Deployment and support protocols

• Is your product or service on premises, a cloud service, or part of a hybrid solution?
• Does a typical installation involve consulting or training? Is it via a third party, or do you provide it?
• How often are new versions released, and how does that impact the licensing model?
• Do you offer support? What are the terms of your support contracts? (It might be helpful to ask for support during the process and see how that goes.)
• What training options do you offer, and at what prices?

Describe the licensing and pricing model in a separate document. This should include fees for virtual users (for load testing), real users, if the license can float between computers, cloud hosting costs, and so on.

Once the RFP is drafted

Pulley, the test practice manager at TEKSystems, provides these examples of problems the RFP should help answer:

(1) Does the tool in question have the ability to interrogate all my systems to understand how resources are being used? (These include operating systems, guest operating systems, and services web server, app server, database server, and so on.)

(2) Does it work in my environment? Does it run on Macs or Linux or Windows or that embedded thing that Bob has running a robot? If not, then it may be a perfectly capable tool but it can't be used in my environment.

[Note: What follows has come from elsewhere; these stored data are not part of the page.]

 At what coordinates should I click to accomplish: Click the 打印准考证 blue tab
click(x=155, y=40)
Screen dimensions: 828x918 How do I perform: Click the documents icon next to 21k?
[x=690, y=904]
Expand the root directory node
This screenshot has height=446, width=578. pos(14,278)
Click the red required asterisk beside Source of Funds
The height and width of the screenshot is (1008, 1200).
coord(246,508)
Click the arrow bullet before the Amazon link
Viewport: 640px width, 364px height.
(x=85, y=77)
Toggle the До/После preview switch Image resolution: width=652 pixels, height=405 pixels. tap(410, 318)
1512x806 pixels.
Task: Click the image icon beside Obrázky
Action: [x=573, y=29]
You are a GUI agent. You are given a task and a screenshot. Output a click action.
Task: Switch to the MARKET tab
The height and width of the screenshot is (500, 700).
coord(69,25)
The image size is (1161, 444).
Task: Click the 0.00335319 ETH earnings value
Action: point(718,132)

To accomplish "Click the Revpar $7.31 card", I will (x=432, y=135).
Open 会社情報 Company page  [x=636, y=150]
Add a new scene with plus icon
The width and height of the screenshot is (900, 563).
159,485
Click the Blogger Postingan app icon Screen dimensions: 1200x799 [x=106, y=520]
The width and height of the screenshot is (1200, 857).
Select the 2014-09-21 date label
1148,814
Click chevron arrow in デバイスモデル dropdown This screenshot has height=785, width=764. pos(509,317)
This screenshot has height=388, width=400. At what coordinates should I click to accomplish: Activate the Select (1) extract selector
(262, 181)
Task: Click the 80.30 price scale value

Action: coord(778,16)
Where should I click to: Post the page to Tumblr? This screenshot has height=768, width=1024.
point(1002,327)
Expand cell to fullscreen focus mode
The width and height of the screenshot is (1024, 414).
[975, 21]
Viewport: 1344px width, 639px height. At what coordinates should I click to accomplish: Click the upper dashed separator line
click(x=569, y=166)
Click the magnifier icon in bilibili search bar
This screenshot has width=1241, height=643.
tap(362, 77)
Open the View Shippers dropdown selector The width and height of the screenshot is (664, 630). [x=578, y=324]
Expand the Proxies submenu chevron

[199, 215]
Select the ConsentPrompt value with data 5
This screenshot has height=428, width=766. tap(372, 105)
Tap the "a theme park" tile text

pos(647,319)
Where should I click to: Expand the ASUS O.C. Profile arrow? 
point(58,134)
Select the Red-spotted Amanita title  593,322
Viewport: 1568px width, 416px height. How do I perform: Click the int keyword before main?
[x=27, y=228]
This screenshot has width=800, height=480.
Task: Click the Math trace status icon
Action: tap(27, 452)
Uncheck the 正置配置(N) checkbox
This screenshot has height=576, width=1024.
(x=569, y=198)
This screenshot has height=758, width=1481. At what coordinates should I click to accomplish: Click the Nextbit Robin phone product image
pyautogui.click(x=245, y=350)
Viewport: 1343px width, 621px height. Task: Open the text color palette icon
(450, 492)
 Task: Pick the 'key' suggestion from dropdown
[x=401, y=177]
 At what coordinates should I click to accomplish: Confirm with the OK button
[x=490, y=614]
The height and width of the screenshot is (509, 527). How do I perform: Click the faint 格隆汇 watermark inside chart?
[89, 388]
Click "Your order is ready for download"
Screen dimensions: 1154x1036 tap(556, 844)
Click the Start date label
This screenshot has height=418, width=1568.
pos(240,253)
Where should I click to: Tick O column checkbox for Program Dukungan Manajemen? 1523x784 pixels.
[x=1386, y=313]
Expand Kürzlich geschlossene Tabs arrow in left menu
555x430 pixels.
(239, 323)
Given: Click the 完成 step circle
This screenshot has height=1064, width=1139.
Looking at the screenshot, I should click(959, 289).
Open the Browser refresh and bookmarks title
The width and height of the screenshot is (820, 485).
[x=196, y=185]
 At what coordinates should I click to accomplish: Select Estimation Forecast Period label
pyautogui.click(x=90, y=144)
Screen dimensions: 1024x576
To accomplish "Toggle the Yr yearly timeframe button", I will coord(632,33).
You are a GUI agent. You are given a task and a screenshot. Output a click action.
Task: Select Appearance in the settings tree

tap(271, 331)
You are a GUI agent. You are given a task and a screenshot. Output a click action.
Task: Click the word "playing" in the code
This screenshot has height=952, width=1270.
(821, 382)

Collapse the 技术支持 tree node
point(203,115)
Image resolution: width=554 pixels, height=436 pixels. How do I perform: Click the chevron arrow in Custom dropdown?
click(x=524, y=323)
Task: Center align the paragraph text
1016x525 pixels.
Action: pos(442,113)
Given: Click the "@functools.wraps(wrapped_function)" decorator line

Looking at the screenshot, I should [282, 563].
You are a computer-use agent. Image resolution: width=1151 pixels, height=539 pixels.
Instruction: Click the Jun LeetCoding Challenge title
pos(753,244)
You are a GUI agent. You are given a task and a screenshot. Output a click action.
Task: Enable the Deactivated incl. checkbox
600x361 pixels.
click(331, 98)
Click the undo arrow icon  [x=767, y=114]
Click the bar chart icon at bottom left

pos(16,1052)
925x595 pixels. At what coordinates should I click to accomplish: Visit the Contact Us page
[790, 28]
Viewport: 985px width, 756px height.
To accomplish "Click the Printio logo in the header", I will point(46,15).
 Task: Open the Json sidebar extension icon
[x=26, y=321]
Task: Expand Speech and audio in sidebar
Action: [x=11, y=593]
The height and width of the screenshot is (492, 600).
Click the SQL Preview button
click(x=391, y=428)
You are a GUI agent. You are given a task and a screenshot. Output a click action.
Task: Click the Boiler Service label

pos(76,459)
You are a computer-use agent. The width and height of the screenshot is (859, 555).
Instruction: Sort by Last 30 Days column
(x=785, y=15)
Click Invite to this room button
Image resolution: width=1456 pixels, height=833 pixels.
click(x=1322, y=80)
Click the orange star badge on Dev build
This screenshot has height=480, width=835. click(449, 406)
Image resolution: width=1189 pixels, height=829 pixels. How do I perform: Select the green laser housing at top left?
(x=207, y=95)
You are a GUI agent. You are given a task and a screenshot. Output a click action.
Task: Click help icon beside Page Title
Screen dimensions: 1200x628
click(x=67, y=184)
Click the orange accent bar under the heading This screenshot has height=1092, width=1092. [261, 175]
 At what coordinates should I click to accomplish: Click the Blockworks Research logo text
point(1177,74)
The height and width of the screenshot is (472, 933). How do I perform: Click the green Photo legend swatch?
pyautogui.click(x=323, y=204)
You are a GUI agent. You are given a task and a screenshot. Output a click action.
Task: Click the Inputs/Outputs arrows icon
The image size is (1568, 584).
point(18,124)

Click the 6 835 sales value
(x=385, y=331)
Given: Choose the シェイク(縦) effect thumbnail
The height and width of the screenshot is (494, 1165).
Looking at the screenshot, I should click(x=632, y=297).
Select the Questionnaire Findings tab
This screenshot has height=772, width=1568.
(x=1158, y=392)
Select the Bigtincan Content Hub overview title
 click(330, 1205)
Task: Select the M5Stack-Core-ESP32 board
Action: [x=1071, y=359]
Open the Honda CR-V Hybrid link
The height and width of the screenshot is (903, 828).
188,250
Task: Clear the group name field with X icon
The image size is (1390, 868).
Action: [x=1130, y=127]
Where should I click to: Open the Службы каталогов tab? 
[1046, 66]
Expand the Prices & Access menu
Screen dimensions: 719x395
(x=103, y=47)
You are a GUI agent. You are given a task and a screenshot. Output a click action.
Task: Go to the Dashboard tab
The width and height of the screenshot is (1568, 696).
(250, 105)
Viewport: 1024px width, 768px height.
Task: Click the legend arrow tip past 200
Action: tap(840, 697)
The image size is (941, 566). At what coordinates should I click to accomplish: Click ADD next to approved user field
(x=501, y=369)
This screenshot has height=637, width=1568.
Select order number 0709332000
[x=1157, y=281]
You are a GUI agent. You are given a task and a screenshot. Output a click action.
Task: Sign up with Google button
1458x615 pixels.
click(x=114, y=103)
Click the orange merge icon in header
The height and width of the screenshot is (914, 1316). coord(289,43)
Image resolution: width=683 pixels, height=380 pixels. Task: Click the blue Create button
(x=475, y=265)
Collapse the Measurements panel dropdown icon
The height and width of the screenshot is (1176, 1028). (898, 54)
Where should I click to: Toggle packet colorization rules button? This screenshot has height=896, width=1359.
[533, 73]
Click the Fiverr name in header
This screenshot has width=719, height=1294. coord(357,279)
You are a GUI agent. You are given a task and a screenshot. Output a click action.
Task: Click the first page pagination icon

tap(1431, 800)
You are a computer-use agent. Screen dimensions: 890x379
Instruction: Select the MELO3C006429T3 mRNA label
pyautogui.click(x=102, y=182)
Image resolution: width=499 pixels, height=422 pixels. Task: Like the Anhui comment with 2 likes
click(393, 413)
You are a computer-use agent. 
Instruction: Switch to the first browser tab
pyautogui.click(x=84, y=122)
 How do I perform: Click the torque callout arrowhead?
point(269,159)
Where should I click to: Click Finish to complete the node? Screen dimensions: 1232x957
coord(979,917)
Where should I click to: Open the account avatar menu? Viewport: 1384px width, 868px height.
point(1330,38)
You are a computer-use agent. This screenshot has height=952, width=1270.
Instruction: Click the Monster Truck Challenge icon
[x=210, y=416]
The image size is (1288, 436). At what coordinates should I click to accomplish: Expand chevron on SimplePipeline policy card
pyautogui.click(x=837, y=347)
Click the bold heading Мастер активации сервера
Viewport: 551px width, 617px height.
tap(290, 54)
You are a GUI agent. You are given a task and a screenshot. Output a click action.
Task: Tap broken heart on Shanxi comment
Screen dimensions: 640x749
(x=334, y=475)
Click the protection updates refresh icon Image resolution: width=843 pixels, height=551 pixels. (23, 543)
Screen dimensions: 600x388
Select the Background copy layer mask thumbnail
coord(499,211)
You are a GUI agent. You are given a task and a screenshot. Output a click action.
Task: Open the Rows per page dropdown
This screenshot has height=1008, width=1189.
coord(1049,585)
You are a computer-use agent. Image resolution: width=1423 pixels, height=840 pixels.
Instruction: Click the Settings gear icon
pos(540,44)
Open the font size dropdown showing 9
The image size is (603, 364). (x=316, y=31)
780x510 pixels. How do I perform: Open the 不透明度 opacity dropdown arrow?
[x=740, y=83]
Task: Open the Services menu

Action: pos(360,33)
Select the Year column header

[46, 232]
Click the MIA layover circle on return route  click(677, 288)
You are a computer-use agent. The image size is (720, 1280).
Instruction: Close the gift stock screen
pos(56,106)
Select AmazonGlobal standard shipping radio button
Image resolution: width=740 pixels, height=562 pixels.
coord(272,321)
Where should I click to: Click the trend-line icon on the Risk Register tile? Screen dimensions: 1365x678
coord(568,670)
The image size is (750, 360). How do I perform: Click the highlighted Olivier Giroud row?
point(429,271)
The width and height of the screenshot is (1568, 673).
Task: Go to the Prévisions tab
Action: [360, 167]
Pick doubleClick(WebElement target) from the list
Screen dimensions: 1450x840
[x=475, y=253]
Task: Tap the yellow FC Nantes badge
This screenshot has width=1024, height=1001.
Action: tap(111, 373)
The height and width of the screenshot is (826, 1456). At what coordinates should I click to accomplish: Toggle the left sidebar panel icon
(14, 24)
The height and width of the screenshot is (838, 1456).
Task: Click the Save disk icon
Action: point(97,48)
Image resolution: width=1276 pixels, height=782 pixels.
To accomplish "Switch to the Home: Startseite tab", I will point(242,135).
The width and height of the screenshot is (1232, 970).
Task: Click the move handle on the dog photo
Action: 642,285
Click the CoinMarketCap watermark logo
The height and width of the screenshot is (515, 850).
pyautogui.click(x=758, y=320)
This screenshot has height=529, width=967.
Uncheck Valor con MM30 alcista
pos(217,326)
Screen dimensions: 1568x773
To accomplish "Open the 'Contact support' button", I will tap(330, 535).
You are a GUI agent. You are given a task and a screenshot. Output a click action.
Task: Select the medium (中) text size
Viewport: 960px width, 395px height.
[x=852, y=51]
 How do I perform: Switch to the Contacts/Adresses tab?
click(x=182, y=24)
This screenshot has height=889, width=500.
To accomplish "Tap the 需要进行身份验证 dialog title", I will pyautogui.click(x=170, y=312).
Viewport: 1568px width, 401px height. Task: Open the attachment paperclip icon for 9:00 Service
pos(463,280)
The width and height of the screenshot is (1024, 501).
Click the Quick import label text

(3) Can this tool be used successfully by the intended users of the tool? The scripting language is Erlang. No one knows Erlang. Heck, the group is full of manual testers, and almost no one in the group has programming as a background. All performance testing tools assume a robust level of architectural knowledge and programming acumen. You cannot diagnose issues in code and architecture without a foundational command of the same.

Once you get responses to the RFP, take a hard look to see if the vendor really answered your questions or engaged in marketing-speak, and if it seems like it will really work to resolve the performance engineering issues you require.

After the RFP has passed muster with you and your team, send it out for review to any others who will be using the tool. Then it may be time to create your short list and start talking to vendors. Good luck!